A former federal prosecutor, speaking on condition of anonymity, said, “It would be an extraordinary departure from [Justice Department] custom and practice to identify a person in a conspiracy indictment, even using a code like Partner B, if it were not the intent of the government to ultimately seek an indictment of that person.”

Lerach has hired his own criminal defense lawyer and in recent months his firm added a former federal judge and former federal prosecutor experienced in white-collar crime. Both men could help plot legal strategy if Lerach is targeted, experts said.

In the meantime, however, life for the king of class actions is dandy.

A father of three children from three former marriages, Lerach is engaged to be married a fourth time.

His firm has launched a barrage of new suits. One alleges, for example, that sunscreen makers have exaggerated claims that their products protect against skin cancer.

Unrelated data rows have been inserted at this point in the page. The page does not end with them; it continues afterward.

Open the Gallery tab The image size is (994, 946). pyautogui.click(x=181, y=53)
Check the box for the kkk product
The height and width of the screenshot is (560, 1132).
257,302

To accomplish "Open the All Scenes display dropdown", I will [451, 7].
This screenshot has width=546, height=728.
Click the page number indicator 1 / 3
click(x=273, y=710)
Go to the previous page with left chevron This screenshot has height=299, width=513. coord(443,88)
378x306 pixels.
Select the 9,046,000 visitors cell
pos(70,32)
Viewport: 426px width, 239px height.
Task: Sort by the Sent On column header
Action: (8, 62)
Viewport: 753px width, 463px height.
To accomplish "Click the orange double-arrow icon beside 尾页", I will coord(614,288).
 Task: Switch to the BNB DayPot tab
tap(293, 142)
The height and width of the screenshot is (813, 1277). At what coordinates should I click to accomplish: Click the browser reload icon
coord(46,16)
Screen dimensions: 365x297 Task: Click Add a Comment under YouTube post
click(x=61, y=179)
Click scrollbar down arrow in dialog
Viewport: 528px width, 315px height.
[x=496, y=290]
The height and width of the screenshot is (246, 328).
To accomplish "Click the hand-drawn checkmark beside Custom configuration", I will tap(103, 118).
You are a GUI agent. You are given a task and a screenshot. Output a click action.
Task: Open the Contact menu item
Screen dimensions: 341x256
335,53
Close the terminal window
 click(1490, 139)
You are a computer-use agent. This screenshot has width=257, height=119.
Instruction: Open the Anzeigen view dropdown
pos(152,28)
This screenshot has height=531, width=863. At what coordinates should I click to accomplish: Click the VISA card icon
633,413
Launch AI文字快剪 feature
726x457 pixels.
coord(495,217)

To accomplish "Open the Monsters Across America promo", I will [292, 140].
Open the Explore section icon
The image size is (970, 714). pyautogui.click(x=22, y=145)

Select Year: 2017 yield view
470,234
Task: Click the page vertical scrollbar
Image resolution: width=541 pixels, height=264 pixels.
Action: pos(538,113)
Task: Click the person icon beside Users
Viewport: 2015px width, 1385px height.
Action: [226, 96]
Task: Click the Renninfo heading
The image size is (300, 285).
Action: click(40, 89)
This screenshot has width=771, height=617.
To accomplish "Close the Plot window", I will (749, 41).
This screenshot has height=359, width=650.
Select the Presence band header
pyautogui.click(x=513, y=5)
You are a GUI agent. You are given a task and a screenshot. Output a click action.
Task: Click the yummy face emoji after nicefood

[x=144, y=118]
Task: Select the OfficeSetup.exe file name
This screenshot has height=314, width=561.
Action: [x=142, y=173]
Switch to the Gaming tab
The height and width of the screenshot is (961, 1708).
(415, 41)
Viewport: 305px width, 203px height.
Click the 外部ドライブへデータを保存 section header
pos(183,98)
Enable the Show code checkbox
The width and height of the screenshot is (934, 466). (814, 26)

Another charges that a company that operates red-light cameras at traffic intersections has engaged in the private prosecution of citizens for profit. Others charge a slew of insurance companies with predatory or discriminatory marketing practices.

An even longer list of ongoing securities suits is posted on the firm’s website. Lerach alleges that executives at the targeted corporations -- including heavyweights such as Bausch & Lomb Inc. and Coca-Cola Enterprises Inc. -- made false or misleading statements regarding their companies’ growth potential that resulted in losses for shareholders.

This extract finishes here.